In a series of six lectures, Kodwo Eshun presents close readings of overlooked Continental Afrofuture fictions. Eshun will argue that works of fiction that have and continue to invent African futures do exist across the African continent despite arguments that Afrofuturisms are diasporic projects produced in places like the UK and USA.
It is often pointed out that the Africanity in Afrofuturism takes no account of the invention or the production of African futures. That the Afrofuturisms formulated during the 1990s and resurgent in the 21st Century, were and are elaborated as Afrodiasporic projects by practitioners in the UK and the USA. Implicit here is the suggestion that the common task of inventing African futures is a task that is still to be achieved.
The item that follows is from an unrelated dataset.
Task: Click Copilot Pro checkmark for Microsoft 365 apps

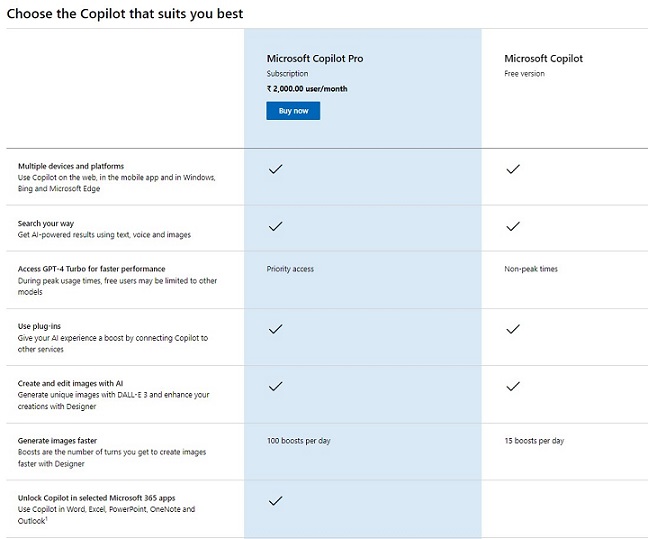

Such a mission, operative at different scales and different media, assumes that there has been little or no African futurisms, African speculations or African science fictions to date. It is this gap between continental and diasporic production, reinterpreted as a generational opportunity, that is now to be repaired and remedied by contemporary practitioners.
The series begins with a lecture on novelist Kojo Laing's 'Major Gentl and the Achimota Wars'. Published in 1992 and set in 2020, Laing's third novel envisions a condition of total war known as the Second War of Existence in which insects, birds, fruit, animals, vegetables and the humans of Achimota City wage a war for the right to futurity against an overseas enemy only discernible through proxies and decoys.